Begin with the line containing "This screenshot has width=1248, height=503.", end with the last line of the records, and retype everything in between exactly, without the pictures.

# MATERIAL SUPPLIED
□ □ □ □ □ □ □
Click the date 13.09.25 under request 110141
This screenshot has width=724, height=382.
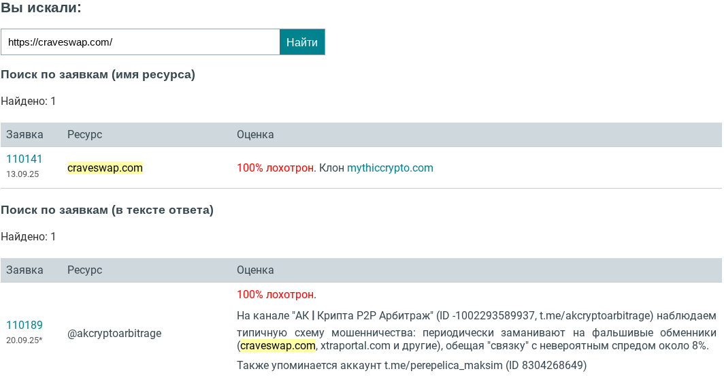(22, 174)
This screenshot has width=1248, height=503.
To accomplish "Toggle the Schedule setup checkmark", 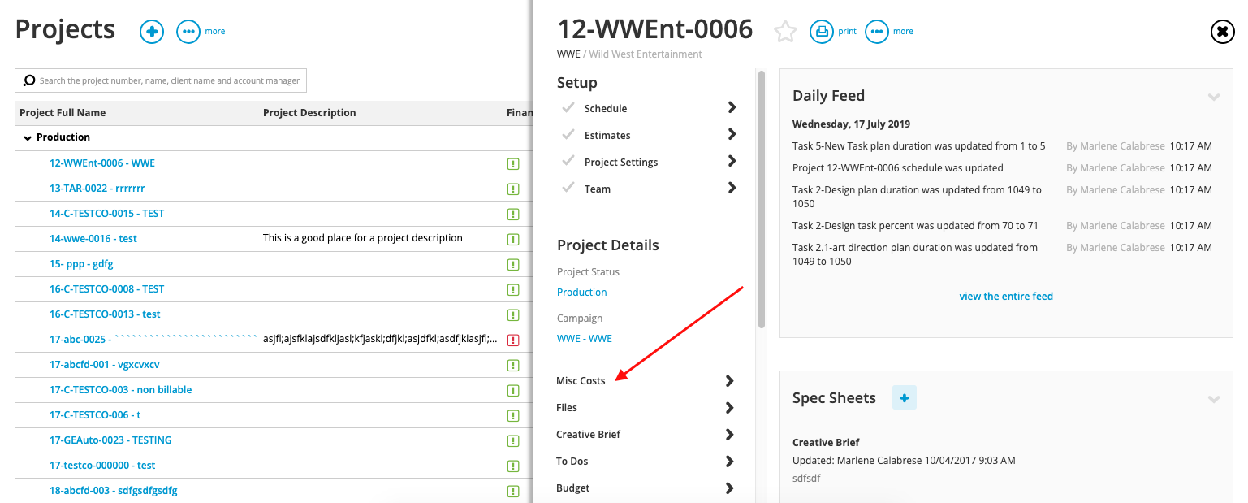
□ □ □ □ □ □ □
# ANSWER TO THE EXERCISE
This screenshot has width=1248, height=503.
To accomplish "Toggle the Schedule setup checkmark", 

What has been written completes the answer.